Think. Think. Think. That’s exactly what I had to do. I had to figure out where Gil was. There were so many possible places. I needed a way to narrow them down.
“Good,” I said, and I grabbed my toothbrush. My teeth were super-healthy, part of my immortal perks, but bad breath was never in style.
“Good?” Henry said. “Don’t you want to know why it’s canceled?”
“Sure. Why’s it canceled?” I kept brushing so it came out as a mumble, but Henry still understood.
“Have you even looked outside, Tut?”
I spit out the toothpaste. All I’d looked at for the last eight hours were maps.
“What’s outside?”
Henry dragged me to a downstairs window that faced east. It was dark, like just before the sun rises or just after it sets, not quite pitch black. But the problem was, although the sun was still in the sky, it looked like someone had taken a giant straw and placed it near the sun and then started drinking, like every bit of sunlight was being sucked away. A huge funnel had formed between the sun and whatever was pulling at it.
“Why is it doing that, Tut?” Henry said. “This can’t be Apep.”
Prickles of energy ran through me. Not only could it be Apep, it had to be Apep. Yesterday had just been the beginning. Just a hint at what was to come. Today was the real thing. At the rate the sunlight was vanishing, within days there would be no more sun at all.
“I can’t believe it’s already gotten this bad,” I said. “Great Amun, I have to stop this.”
“It’s not just camp,” Henry said. “The entire government is talking about closing down. Fireworks are going to be canceled. I had to sneak out of the house today because my mom told me not to leave. Can you believe that? I snuck out.”
It was a little surprising. Henry never bent the rules.
“Oh, and did you get my text?” Henry said. “About Blair?”
“What about Blair?” I hadn’t checked my phone. I’d been too caught up looking at the maps.
“Her dad invited us over for dinner,” Henry said. “Well, he invited me, because I helped Blair yesterday when she hurt herself. But Blair said that it was totally cool if you come along also. I
t was her idea, so you should definitely go.”
“Dinner?” Food was so far down on my priority list right now. “I’m not going to dinner at Blair’s house. I have bigger things to worry about. Like the sun? Apep?” I pointed out at the mess in the sky.

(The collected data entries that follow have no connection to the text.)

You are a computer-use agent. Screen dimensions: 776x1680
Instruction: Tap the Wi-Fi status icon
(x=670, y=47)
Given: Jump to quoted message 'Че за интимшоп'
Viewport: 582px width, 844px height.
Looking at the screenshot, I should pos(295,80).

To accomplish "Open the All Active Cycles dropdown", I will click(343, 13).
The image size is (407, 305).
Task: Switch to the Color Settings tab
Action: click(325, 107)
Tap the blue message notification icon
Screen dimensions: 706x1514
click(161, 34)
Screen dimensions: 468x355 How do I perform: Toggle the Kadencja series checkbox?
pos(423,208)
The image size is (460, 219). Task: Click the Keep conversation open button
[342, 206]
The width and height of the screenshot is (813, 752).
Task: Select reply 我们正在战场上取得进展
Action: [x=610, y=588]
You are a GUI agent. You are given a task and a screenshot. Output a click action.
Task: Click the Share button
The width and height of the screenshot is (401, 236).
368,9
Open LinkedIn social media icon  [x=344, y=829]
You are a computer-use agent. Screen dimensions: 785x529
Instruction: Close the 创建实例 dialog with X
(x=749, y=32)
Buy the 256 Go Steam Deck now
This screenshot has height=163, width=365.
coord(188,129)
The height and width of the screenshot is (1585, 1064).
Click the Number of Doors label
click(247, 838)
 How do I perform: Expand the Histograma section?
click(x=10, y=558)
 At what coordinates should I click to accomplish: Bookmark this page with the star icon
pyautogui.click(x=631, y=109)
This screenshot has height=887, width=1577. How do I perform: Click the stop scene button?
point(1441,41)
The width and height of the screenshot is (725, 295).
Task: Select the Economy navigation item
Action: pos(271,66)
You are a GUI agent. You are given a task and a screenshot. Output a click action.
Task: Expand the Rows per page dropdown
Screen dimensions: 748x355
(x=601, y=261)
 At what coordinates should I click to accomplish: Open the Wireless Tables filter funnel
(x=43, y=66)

Henry shook his head. “No, that’s the thing, Tut. Do you know what her dad does?”
“He’s running for Senate,” I said. “She told us, like, five million times. There’s no way I could possibly not know.”
“Yes, he’s running for Senate,” Henry said. “But he has a ton of side businesses. You know, like the carnival. Remember?”
There was no way I was forgetting the carnival. Stupid funhouse disaster.
“And one of his businesses is a research lab,” Henry said. “They spend a ton of money doing solar research. Blair says that he knows what’s wrong with the sun.”
“It’s Apep,” I said. “I told you that.”
But Henry was not convinced. “It’s not Apep. And Blair says that her dad has a completely scientific explanation.”
That, I wanted to hear. Maybe there was a scientific explanation. Maybe I was the one who was wrong. Maybe we could mix together a few elements from the periodic table and solve everything. And maybe pigs could fly.
“There’s no scientific explanation, Henry.”
“Tut, you are wrong,” Henry said. “And I’ll make you a bet. Go to dinner with me. If her dad’s explanation has any merit, then I win.”
“Win what?” I said.
“I get to borrow half your shabtis,” Henry said.
At this, Colonel Cody clutched onto the leg of my jeans. “Please, Great Master, don’t get rid of us. If we have done something to offend…”
“Shhh…” I said, silencing him. “And when we find out her dad is full of baloney? What do I get out of it?”
“If her dad is wrong, and it really is Apep, like you say, then I never again question your Egyptian gods,” Henry said, making an X over his heart.
“They’re your Egyptian gods now, too,” I said. “Whether you want them to be or not.”
“I’m still skeptical.”
Henry was always skeptical. I didn’t think, even when he found out that Apep was behind trying to destroy the world, that would change. But his whole wager, the way he put it out there … well, it was weird, but I felt compelled to agree. Like deep in my gut, I had to do it.